## The task
Using the records below, find every line that includes "pixels" and copy it.
***** Data section
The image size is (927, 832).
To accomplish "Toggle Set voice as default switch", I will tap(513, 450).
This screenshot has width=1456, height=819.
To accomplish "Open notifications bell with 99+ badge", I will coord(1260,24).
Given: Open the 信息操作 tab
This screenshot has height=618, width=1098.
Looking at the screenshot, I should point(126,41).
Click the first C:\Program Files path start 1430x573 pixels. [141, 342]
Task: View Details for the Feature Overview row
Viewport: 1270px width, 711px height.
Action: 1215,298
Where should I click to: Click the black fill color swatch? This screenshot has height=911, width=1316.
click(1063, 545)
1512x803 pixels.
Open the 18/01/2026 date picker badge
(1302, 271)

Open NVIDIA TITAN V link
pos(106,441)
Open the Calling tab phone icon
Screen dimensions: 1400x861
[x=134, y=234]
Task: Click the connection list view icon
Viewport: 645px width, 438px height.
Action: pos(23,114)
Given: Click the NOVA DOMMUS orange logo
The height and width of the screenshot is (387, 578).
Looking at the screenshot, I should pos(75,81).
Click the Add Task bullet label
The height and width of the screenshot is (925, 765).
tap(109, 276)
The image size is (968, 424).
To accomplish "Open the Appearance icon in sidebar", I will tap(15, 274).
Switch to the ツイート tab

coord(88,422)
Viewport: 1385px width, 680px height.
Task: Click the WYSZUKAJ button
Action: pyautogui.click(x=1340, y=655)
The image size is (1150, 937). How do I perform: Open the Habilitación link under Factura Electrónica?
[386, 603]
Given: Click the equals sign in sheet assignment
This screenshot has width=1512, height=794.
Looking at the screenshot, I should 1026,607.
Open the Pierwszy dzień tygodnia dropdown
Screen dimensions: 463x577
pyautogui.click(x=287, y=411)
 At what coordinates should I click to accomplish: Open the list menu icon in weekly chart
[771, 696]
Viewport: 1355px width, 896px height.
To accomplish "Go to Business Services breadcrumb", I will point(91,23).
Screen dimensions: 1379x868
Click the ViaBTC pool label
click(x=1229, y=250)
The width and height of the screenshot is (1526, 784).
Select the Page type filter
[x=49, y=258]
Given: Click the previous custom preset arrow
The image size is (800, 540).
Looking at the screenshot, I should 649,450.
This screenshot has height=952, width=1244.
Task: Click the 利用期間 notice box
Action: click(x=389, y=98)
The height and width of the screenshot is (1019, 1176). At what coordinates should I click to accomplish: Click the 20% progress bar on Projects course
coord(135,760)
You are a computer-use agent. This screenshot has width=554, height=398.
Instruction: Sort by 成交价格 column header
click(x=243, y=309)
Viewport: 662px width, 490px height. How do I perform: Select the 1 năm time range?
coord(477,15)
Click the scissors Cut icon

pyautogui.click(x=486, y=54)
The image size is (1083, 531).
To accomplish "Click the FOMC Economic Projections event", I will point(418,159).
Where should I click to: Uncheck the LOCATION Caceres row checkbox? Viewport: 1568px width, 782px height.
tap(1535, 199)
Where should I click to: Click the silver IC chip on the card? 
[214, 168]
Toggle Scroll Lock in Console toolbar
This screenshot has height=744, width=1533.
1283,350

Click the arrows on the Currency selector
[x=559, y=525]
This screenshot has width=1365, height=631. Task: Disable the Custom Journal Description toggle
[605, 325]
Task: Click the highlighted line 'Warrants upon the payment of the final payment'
**********
## Exercise solution
Click the first C:\Program Files path start 1430x573 pixels. [141, 342]
1512x803 pixels.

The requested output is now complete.